Kaggle dataset: 8272 rows
CrisisNLP combination data: 20514 rows


# Concatenating both datasets and randomizing it

In [3]:
df_all = pd.concat([df_original, df_crisisnlp], ignore_index=True).drop_duplicates(subset=['text'])
df_all = df_all.sample(frac=1, random_state=42).reset_index(drop=True)
print(f"\nTotal clean data: {len(df_all)} rows")
print("Label distribution:")
print(df_all['label'].value_counts())


Total clean data: 28662 rows
Label distribution:
label
1    19353
0     9309
Name: count, dtype: int64


# Calculating and Applying Class Weights

In [4]:
counts = df_all['label'].value_counts().sort_index()
total = len(df_all)
weight_0 = total / (2 * counts.get(0, 1))
weight_1 = total / (2 * counts.get(1, 1))
class_weights = torch.tensor([weight_0, weight_1], dtype=torch.float32).to(DEVICE) 
print(f"Class weights: [{weight_0:.3f}, {weight_1:.3f}]")

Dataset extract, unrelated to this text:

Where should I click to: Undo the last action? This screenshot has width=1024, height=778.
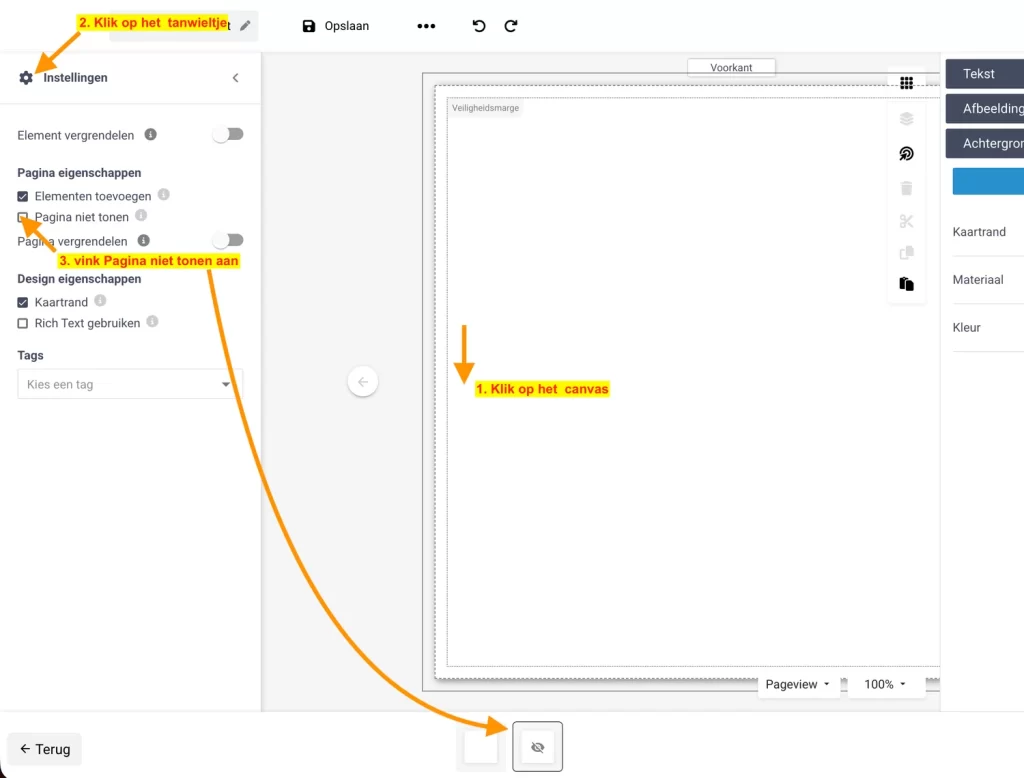point(479,26)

Class weights: [1.539, 0.741]


# Train and test splitting

In [5]:
train_df, val_df = train_test_split(df_all, test_size=0.20, random_state=42, stratify=df_all['label'])
print(f"Training: {len(train_df)} samples | Validation: {len(val_df)} samples")

Training: 22929 samples | Validation: 5733 samples


# Normalization & Tokenization & Sequences

In [6]:
MAX_SEQ_LEN = 128
VOCAB_SIZE = 20000
def clean_text(text):
    text = str(text).lower()
    text = re.sub(r'https?://\S+|www\.\S+', '', text)
    text = re.sub(r'[^\w\s]', '', text)
    return text
def text_to_indices(text, vocab, max_len):
    words = clean_text(text).split()
    indices = [vocab.get(word, vocab['<UNK>']) for word in words]
    if len(indices) > MAX_SEQ_LEN:
        indices = indices[:MAX_SEQ_LEN]
    return indices
def pad_sequences(sequences, max_len, pad_value=0):
    padded = []
    for seq in sequences:
        if len(seq) < MAX_SEQ_LEN:
            seq = seq + [pad_value] * (max_len - len(seq))
        padded.append(seq)
    return padded

In [7]:
word_counts = Counter(word for text in train_df['text'] for word in clean_text(text).split())
vocab = {'<PAD>': 0, '<UNK>': 1}
for word, count in word_counts.most_common(VOCAB_SIZE - 2):
    vocab[word] = len(vocab)
print(f"Vocabulary size: {len(vocab)}")

Vocabulary size: 20000


# Making Tensors

In [8]:
train_sequences = train_df['text'].apply(lambda x: text_to_indices(x, vocab, MAX_SEQ_LEN)).tolist()
val_sequences = val_df['text'].apply(lambda x: text_to_indices(x, vocab, MAX_SEQ_LEN)).tolist()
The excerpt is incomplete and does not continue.